_Exercise prompt_: The range runs from the line containing "Screen dimensions: 680x531" to the last line of the entries. Restate those lines word for word, without the pictures.

_Records supplied_:
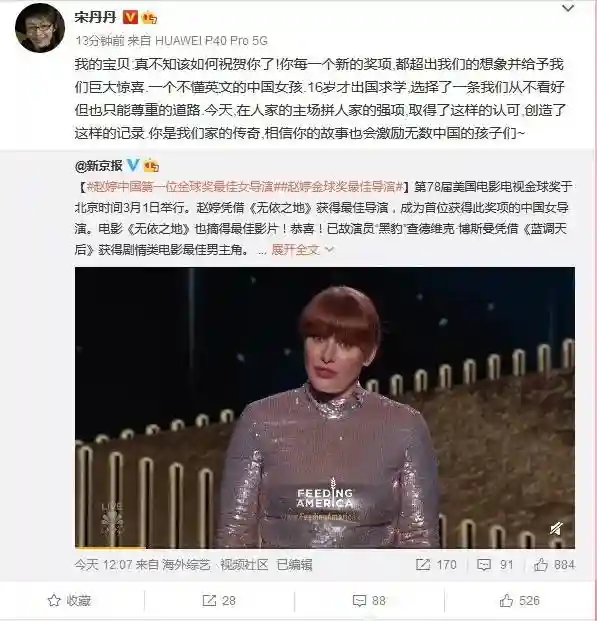The image size is (597, 621).
Task: Play the Golden Globes video
Action: click(x=325, y=408)
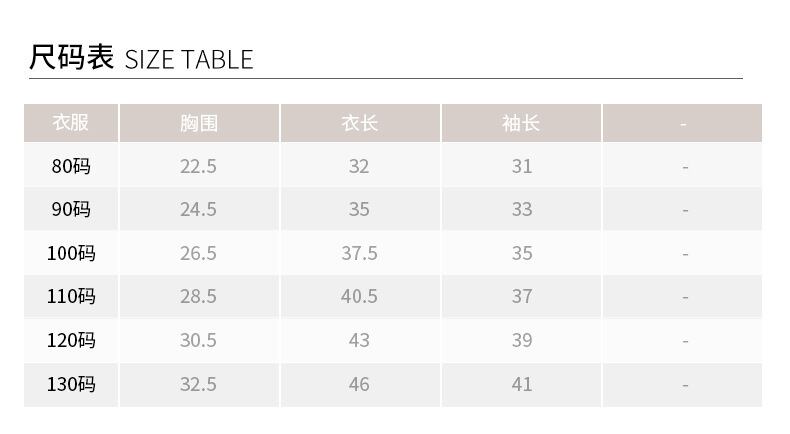790x434 pixels.
Task: Click the 32.5 chest measurement
Action: click(198, 384)
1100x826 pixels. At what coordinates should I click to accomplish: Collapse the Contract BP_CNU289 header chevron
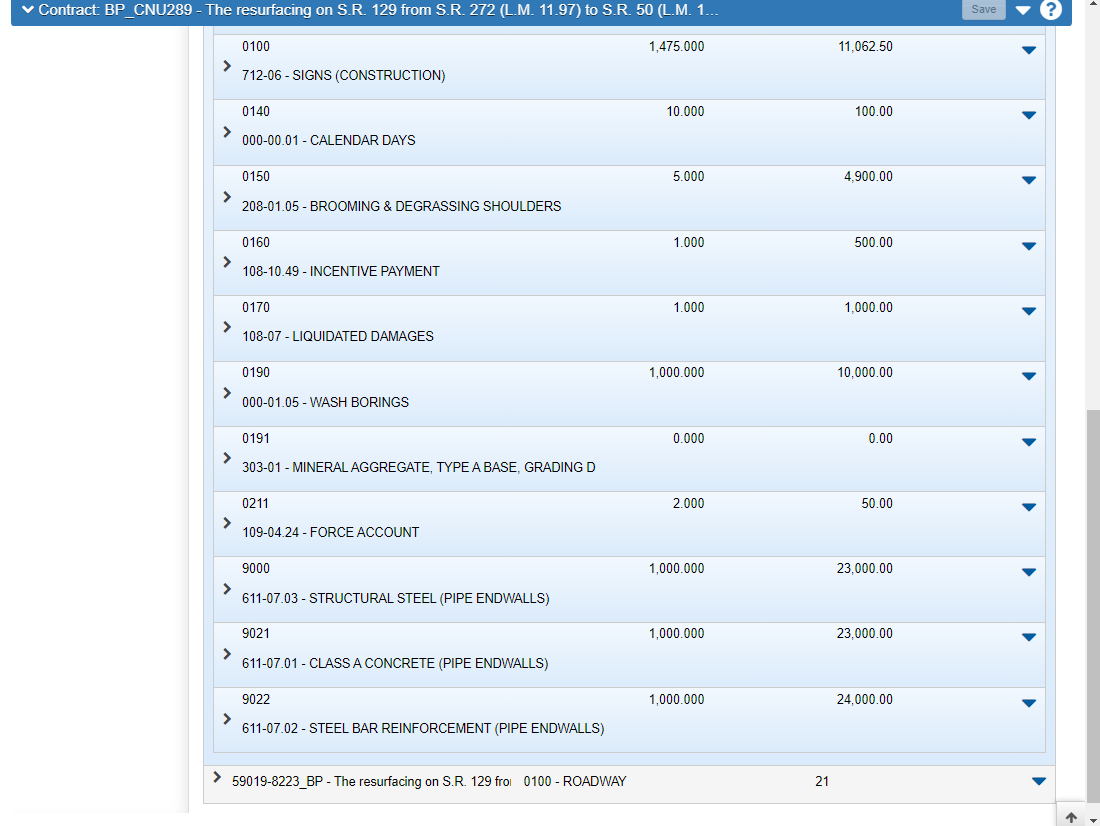pyautogui.click(x=27, y=10)
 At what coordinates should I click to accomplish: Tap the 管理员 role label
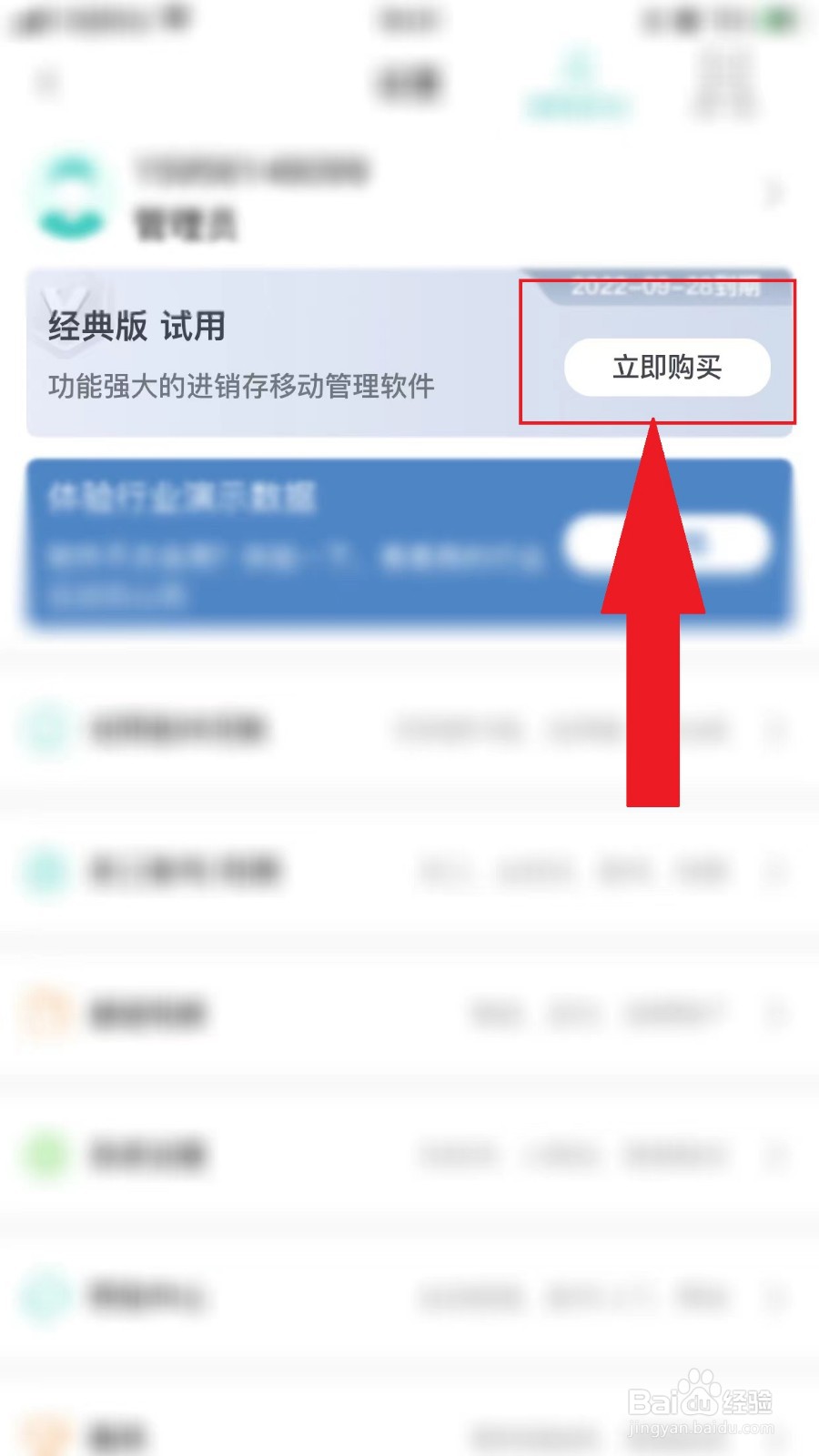pos(187,224)
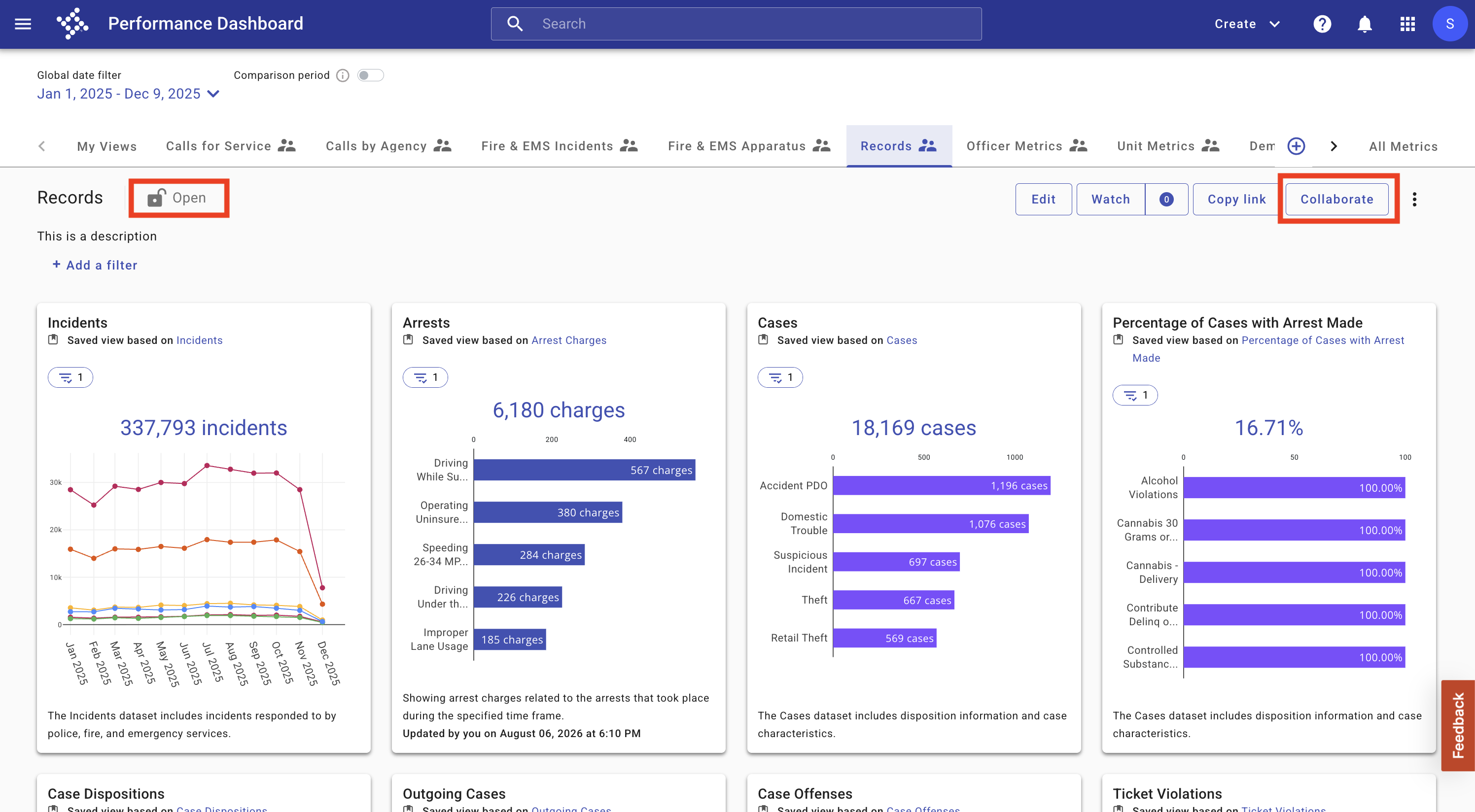The image size is (1475, 812).
Task: Open the apps grid launcher
Action: pos(1407,24)
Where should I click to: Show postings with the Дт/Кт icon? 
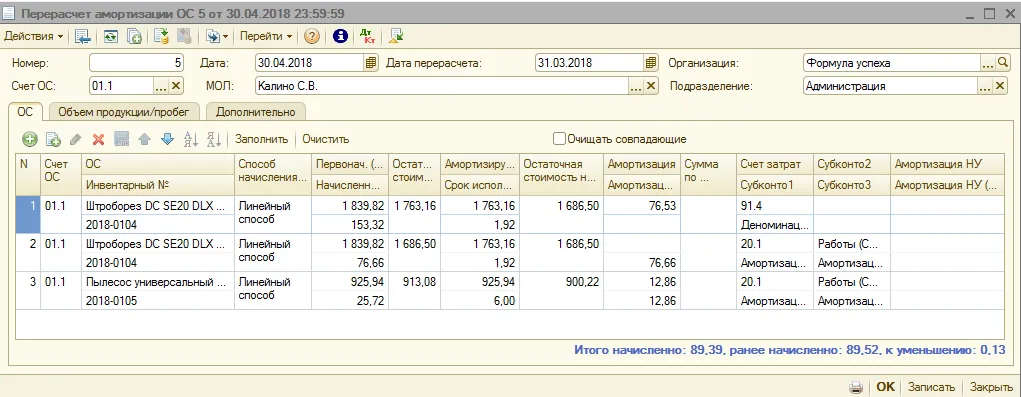pyautogui.click(x=367, y=36)
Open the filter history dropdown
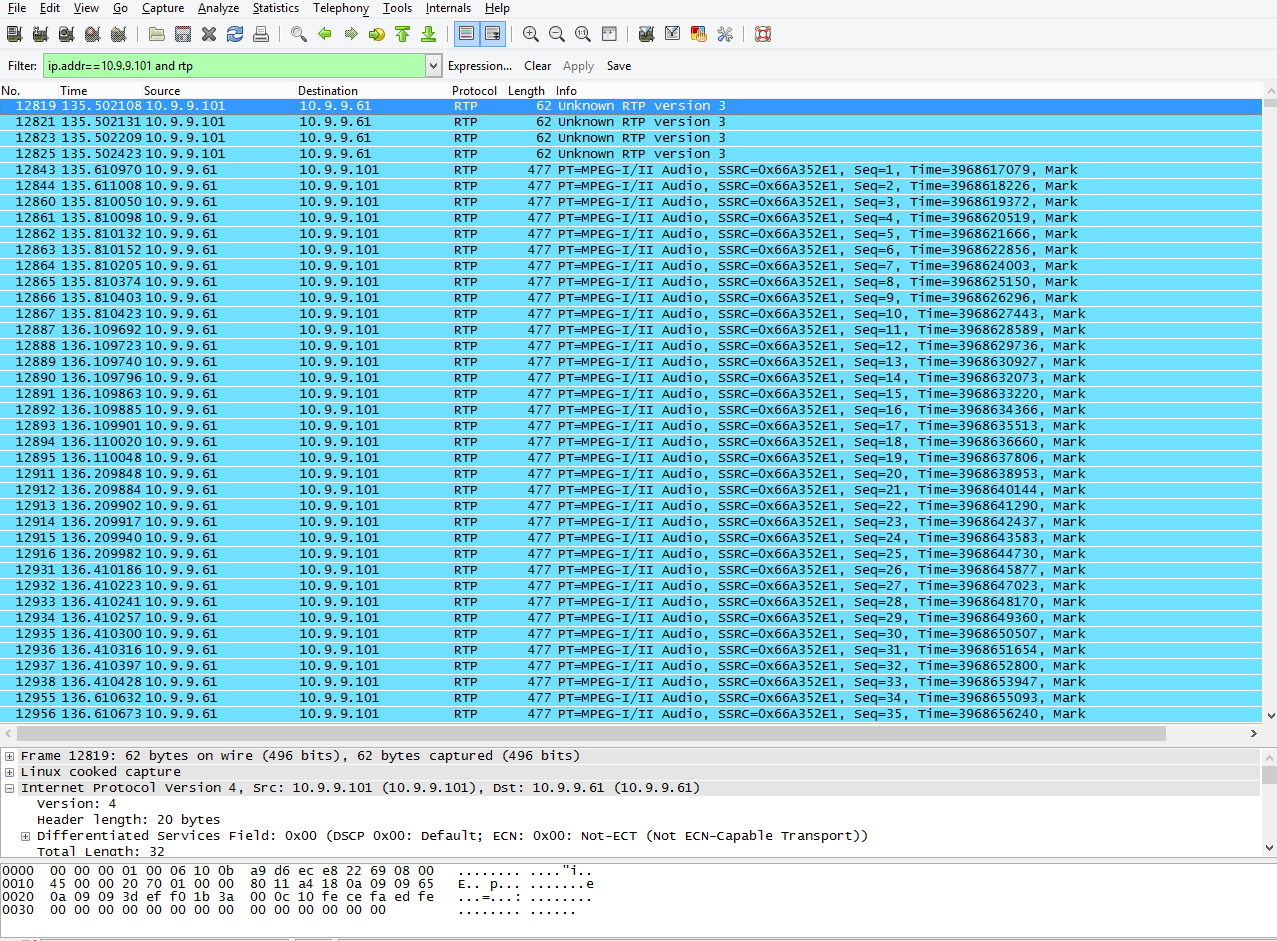Viewport: 1277px width, 941px height. coord(433,66)
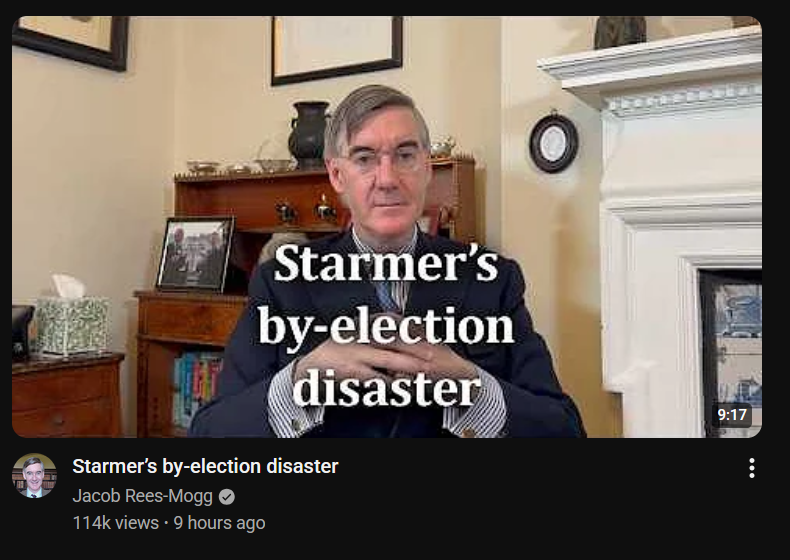Screen dimensions: 790x560
Task: Play the video by clicking its thumbnail
Action: pyautogui.click(x=387, y=227)
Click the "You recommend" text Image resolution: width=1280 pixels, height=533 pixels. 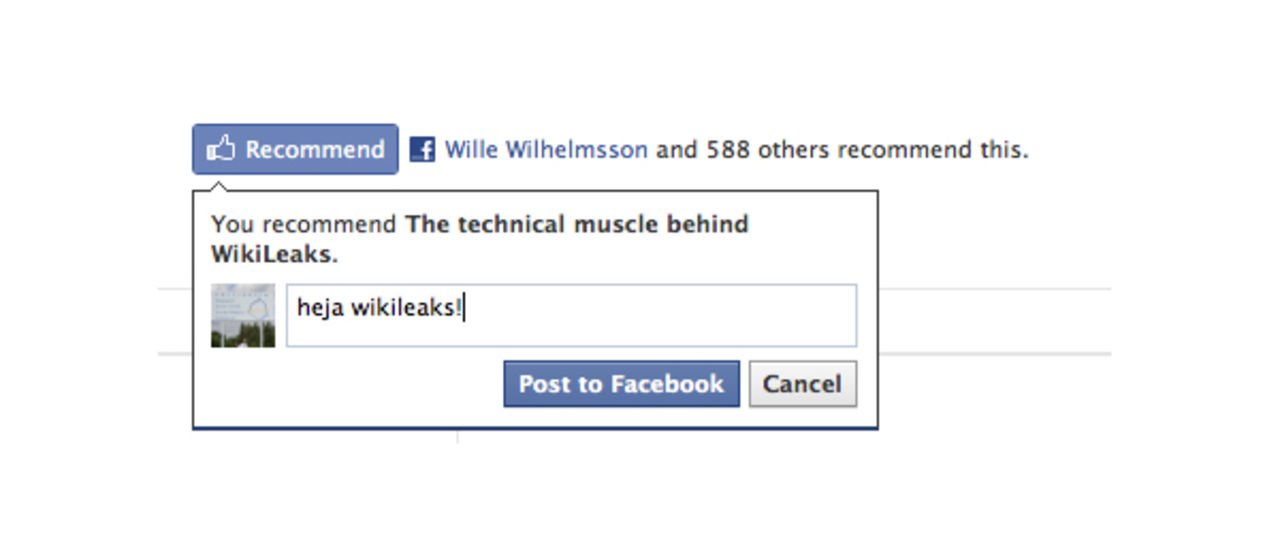coord(304,224)
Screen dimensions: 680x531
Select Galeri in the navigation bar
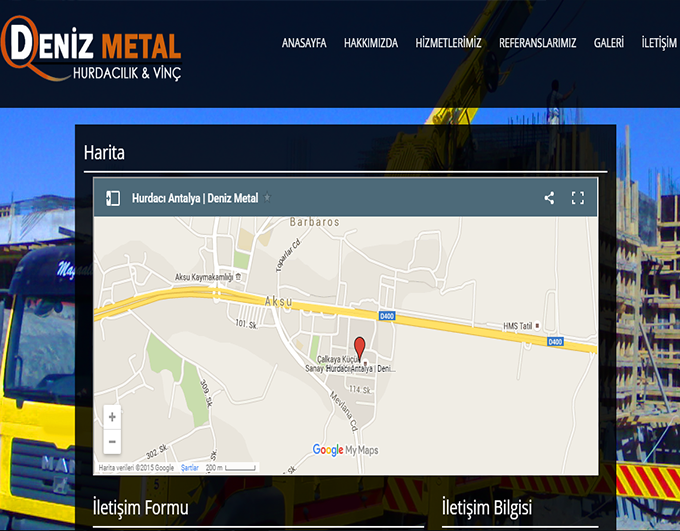point(608,43)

_Solution_:
Screen dimensions: 680x531
Select Galeri in the navigation bar
point(608,43)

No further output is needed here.